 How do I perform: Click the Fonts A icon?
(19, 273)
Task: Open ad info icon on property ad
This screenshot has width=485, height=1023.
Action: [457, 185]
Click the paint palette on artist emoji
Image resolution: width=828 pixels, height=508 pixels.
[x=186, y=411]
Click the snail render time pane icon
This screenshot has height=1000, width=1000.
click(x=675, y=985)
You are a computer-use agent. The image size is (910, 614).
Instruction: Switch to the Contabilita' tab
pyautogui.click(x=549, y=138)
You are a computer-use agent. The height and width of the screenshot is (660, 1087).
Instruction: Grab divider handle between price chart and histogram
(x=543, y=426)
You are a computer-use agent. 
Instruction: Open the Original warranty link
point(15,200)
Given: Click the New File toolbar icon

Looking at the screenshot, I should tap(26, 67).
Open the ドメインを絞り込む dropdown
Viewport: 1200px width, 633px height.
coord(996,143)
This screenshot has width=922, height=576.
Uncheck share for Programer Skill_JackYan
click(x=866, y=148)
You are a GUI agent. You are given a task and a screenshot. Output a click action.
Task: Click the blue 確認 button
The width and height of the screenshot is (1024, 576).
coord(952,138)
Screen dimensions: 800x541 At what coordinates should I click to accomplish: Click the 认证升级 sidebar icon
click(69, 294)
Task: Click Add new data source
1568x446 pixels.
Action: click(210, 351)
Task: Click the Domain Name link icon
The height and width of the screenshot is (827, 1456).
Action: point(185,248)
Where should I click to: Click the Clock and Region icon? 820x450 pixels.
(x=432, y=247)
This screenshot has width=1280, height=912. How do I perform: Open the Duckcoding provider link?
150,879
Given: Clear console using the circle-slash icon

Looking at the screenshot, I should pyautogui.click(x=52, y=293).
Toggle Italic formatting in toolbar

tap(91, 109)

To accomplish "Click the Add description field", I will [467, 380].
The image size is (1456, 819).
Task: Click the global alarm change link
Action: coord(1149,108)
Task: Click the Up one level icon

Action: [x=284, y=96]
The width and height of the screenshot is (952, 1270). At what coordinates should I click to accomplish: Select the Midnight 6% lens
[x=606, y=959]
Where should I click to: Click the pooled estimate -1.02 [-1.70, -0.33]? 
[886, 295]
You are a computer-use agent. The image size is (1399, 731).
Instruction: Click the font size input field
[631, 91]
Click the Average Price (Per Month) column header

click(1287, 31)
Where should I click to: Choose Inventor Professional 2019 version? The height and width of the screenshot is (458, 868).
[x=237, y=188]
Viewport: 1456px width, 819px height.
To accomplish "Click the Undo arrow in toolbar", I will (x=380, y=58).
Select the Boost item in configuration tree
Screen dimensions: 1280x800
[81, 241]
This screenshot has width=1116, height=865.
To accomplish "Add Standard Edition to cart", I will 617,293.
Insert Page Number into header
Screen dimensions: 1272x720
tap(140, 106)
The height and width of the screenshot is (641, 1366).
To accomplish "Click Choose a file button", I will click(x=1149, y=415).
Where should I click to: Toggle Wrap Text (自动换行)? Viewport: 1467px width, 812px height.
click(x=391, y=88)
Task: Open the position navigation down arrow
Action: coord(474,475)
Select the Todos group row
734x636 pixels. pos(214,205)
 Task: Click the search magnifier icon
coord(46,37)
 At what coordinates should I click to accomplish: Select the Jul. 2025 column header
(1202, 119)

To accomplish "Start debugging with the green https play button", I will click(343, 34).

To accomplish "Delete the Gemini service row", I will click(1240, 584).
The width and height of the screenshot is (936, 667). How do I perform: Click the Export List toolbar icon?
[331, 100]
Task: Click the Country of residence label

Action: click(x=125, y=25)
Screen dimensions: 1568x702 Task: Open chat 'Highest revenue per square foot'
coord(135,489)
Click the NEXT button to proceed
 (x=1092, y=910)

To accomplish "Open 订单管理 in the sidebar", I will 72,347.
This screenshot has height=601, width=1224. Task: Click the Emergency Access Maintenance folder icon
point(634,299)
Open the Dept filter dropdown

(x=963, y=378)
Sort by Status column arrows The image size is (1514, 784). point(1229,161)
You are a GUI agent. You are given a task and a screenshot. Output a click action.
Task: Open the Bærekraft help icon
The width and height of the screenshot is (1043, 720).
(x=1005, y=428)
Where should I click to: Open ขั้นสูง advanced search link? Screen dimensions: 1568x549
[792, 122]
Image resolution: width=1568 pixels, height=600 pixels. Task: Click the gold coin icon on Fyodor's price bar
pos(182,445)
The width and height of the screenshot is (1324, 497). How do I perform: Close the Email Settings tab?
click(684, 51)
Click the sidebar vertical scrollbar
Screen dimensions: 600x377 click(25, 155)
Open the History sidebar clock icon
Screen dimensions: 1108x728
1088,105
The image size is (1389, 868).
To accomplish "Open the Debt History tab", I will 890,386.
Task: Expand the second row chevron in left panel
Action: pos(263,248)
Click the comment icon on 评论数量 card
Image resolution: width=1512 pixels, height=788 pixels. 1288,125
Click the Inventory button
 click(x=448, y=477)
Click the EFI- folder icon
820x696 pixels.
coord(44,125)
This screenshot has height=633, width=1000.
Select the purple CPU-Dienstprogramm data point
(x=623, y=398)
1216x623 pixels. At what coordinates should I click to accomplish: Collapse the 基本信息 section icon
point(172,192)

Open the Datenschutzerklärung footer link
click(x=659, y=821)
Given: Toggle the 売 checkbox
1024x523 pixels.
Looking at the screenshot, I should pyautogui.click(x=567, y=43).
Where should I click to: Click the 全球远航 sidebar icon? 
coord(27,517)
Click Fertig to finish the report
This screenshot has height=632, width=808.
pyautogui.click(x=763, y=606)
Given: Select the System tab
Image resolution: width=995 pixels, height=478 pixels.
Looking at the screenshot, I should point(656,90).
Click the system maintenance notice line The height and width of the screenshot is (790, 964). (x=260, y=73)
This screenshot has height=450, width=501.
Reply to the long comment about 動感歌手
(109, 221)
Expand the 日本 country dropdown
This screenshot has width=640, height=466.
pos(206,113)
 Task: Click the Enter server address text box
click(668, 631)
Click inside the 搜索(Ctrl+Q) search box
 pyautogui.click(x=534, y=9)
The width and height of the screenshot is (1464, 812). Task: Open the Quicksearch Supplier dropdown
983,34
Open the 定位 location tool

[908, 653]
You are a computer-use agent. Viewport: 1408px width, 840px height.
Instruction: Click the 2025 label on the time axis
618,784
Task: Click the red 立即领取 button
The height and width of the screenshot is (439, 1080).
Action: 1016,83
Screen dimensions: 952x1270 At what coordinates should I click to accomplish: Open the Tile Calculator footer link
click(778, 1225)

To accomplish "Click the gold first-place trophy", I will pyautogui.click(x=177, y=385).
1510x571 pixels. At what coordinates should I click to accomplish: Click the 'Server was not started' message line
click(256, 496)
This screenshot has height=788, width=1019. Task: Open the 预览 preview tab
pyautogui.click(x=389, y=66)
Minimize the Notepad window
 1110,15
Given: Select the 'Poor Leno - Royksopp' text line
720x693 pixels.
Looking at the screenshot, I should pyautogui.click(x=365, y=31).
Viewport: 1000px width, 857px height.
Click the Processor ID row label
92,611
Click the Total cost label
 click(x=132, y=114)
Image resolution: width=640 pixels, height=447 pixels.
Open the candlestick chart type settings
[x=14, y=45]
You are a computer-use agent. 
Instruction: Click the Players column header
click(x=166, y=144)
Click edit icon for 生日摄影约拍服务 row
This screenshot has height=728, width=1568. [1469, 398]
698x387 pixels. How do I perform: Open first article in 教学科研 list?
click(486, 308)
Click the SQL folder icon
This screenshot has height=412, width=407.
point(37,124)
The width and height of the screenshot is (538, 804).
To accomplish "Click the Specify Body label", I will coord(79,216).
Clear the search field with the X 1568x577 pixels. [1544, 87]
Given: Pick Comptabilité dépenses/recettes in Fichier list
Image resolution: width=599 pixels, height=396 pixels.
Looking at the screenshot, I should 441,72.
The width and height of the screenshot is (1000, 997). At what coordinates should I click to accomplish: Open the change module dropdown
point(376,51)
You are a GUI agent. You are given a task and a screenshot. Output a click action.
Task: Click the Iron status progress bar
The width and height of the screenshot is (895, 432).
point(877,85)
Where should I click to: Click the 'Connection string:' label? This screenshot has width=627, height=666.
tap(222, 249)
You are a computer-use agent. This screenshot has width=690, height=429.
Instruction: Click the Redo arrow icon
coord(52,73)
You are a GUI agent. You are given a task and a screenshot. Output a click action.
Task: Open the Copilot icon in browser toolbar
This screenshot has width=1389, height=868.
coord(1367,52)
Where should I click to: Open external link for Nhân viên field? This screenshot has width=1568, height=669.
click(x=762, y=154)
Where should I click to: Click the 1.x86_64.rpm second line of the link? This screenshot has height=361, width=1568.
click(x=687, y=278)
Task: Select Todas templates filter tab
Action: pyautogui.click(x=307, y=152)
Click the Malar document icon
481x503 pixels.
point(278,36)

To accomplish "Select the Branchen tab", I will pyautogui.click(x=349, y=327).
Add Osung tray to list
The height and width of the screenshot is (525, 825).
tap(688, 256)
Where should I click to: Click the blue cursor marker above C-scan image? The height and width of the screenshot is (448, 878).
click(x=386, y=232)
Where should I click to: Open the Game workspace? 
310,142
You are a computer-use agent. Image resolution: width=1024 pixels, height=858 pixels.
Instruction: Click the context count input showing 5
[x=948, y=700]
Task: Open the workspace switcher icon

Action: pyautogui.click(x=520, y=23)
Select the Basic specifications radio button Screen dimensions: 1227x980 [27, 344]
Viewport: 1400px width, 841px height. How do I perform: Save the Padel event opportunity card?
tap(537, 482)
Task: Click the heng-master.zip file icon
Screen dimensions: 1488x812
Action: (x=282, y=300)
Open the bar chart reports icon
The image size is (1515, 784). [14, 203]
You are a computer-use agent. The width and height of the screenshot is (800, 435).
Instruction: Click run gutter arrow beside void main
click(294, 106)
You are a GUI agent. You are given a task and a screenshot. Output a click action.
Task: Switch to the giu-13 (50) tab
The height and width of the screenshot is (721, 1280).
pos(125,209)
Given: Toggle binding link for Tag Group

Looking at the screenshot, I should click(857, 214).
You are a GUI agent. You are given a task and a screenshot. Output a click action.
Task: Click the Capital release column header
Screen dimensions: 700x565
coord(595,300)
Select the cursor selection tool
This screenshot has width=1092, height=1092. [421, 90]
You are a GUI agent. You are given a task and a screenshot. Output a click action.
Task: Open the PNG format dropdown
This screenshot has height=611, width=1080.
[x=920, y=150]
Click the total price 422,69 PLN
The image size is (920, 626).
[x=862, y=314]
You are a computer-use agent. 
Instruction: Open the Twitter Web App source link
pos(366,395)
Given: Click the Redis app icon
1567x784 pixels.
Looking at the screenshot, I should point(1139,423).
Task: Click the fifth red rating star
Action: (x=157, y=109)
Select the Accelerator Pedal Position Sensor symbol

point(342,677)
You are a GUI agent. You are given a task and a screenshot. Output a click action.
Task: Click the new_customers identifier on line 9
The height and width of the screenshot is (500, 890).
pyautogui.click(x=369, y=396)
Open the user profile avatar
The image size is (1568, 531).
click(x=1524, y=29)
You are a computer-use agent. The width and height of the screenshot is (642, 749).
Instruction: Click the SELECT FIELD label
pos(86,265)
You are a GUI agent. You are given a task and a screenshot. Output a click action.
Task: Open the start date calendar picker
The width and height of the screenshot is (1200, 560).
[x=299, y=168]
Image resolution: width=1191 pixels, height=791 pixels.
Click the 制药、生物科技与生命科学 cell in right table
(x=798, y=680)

Your instructions: Reproduce the material without any changes, starting with the line that contains "Clear the search" and going on through the line that contains "click(x=762, y=154)", with both of those lines included.

Correct result:
Clear the search field with the X 1568x577 pixels. [1544, 87]
Given: Pick Comptabilité dépenses/recettes in Fichier list
Image resolution: width=599 pixels, height=396 pixels.
Looking at the screenshot, I should 441,72.
The width and height of the screenshot is (1000, 997). At what coordinates should I click to accomplish: Open the change module dropdown
point(376,51)
You are a GUI agent. You are given a task and a screenshot. Output a click action.
Task: Click the Iron status progress bar
The width and height of the screenshot is (895, 432).
point(877,85)
Where should I click to: Click the 'Connection string:' label? This screenshot has width=627, height=666.
tap(222, 249)
You are a computer-use agent. This screenshot has width=690, height=429.
Instruction: Click the Redo arrow icon
coord(52,73)
You are a GUI agent. You are given a task and a screenshot. Output a click action.
Task: Open the Copilot icon in browser toolbar
This screenshot has width=1389, height=868.
coord(1367,52)
Where should I click to: Open external link for Nhân viên field? This screenshot has width=1568, height=669.
click(x=762, y=154)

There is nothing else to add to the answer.